**Dataset records:**
************

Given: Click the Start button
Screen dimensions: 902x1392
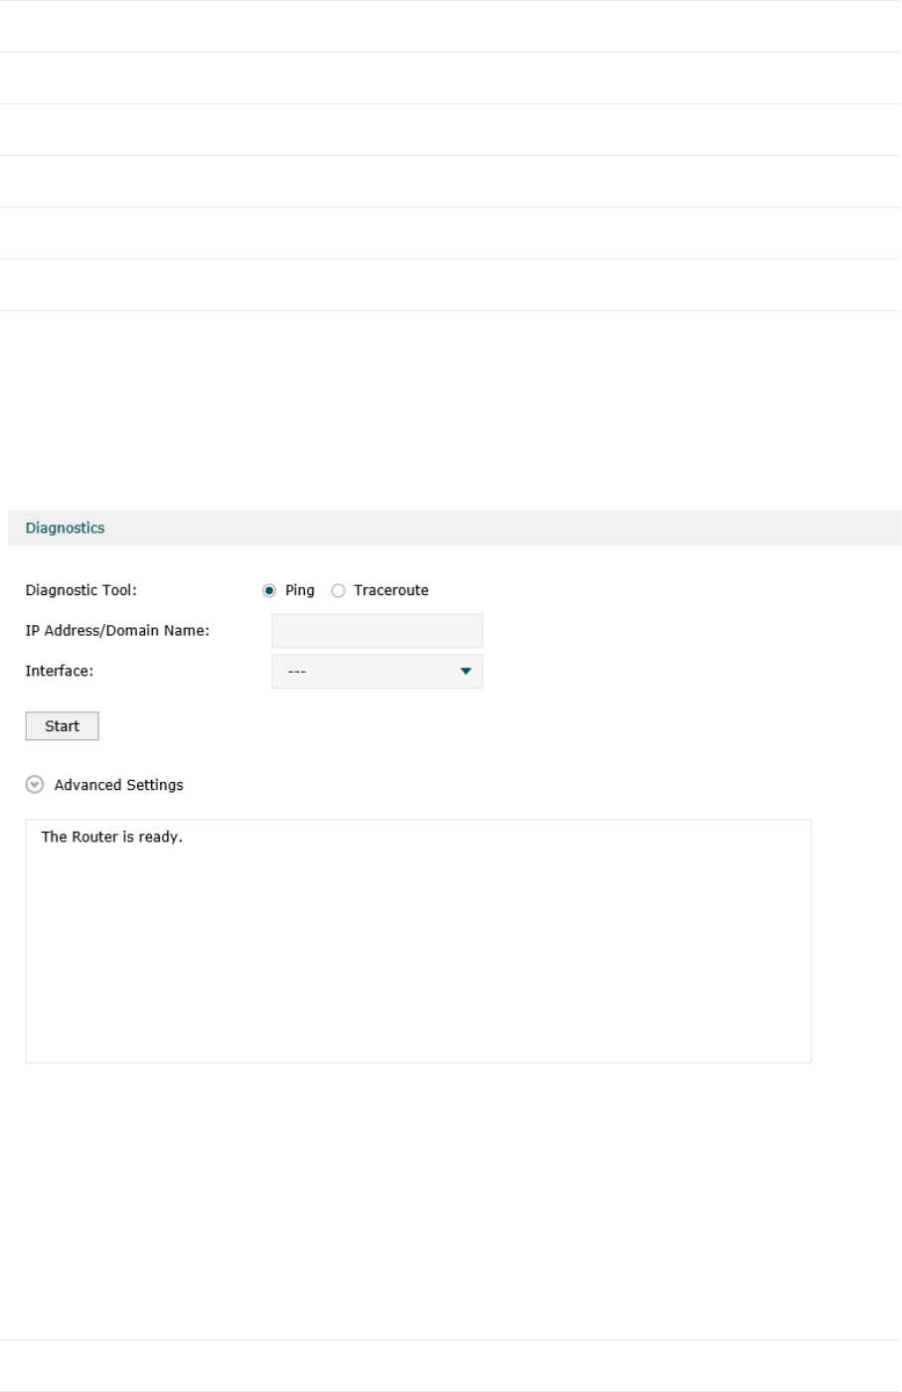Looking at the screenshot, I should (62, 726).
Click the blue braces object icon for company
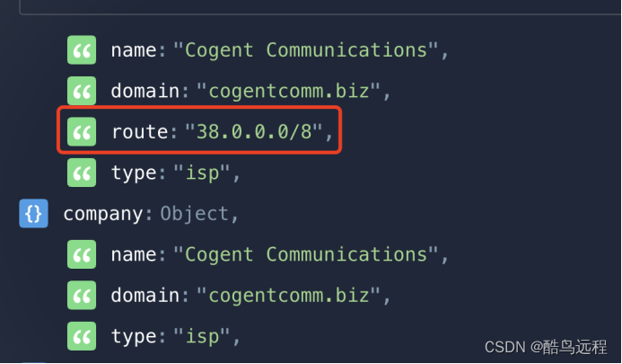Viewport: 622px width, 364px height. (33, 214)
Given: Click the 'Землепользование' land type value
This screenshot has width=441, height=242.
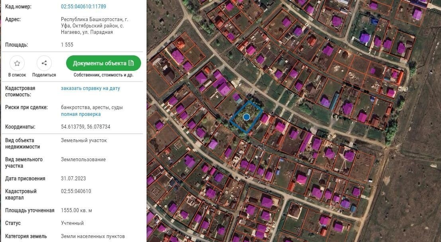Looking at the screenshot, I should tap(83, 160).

************

Convert the records into a two-column CSV with the header columns "text" and "answer", and give each record its own row. Put each record's text and its answer in separate quoted fields, replace any line breaks with spaces, and leave out the pictures.

**Correct result:**
text,answer
"Given: Click the Start button Screen dimensions: 902x1392","Looking at the screenshot, I should (62, 726)."
"Click the blue braces object icon for company","Viewport: 622px width, 364px height. (33, 214)"
"Given: Click the 'Землепользование' land type value This screenshot has width=441, height=242.","Looking at the screenshot, I should tap(83, 160)."